Pode colocar-se igualmente a questão de saber o que significa “disponibilizar” a água, ou seja, se o estabelecimento tem de ter a água (numa garrafa) ou a própria torneira e os copos em local visível e de livre acesso pelo cliente para se servir ou se basta oferecer a possibilidade de, a pedido, fornecer a água e o copo. Em estabelecimentos de restauração e bebidas com balcão e recolha dos produtos pelo cliente antes de sentar ou de consumir, será uma boa prática permitir ao cliente que se sirva livremente. Nos estabelecimentos em que os produtos são servidos diretamente na mesa (por exemplo, a maioria dos restaurantes), deve entender-se que é suficiente trazer a água e os copos quando o cliente faz o pedido. Nestes casos, deve assinalar-se que o estabelecimento, se for pedida água, deve trazer água da torneira e não uma garrafa de água. Deve, no mínimo, perguntar ao cliente o que este prefere.
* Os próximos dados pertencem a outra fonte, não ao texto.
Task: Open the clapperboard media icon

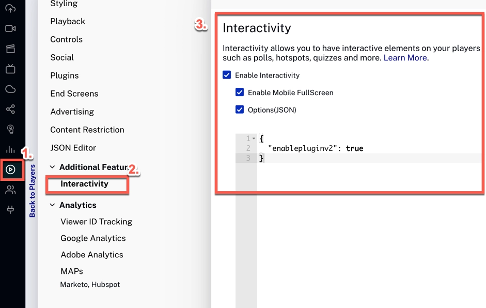Action: coord(10,49)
Tem-se tornado comum, em especial em restaurantes, fornecer a água em recipientes de vidro do próprio estabelecimento, dando a entender, ou dizendo-o diretamente, que se trata de água da torneira com algum tratamento, nomeadamente filtragem. Esta prática pode ser problemática, na medida em que pode confundir o cliente no que diz respeito ao direito em análise neste texto. O estabelecimento tem sempre de garantir a disponibilização gratuita de água da torneira, independentemente de fornecer água filtrada a troco de um preço.
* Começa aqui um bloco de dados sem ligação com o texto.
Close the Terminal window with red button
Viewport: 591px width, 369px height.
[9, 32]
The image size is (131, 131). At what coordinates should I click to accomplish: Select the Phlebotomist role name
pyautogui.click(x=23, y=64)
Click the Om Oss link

O regime não prevê um dever de informação ao cliente, por parte do estabelecimento, o que pode ser problemático. Sem informação, o exercício do direito torna-se menos provável. Como se deixou escrito ao longo do texto, exige-se do estabelecimento, no mínimo, o esclarecimento, num pedido concreto de água por um cliente, da existência da opção prevista no diploma em análise.

Não ajuda ao esclarecimento dos consumidores uma frase que consta do relevantíssimo Guia preparado recentemente pela Direção-Geral do Consumidor e pela AHRESP com “Regras e Boas Práticas na Restauração”. Na p. 12, a propósito de “Copos de água”, pode ler-se que, “caso a disponibilização do copo de água da torneira implique um serviço por parte do estabelecimento, já poderá haver lugar a cobrança, desde que tal conste da lista de preços”. A única interpretação compatível com a lei parece ser a de que se alude aqui a serviços como a filtragem da água, mas tal prática não afasta, como já se deixou dito, a obrigatoriedade de fornecer também, a título gratuito, água da torneira (ainda que não-filtrada).

O direito previsto no regime encontra-se, tal como todos os direitos, limitado pelos princípios gerais do ordenamento jurídico, nomeadamente a boa-fé ou o fim económico e social. Haverá abuso do direito se, entre outras práticas, por exemplo, o cliente pretender beber um número excessivo de copos de água, utilizar mais do que um copo por pessoa num determinado momento ou utilizar a água para uma finalidade que não seja a de beber.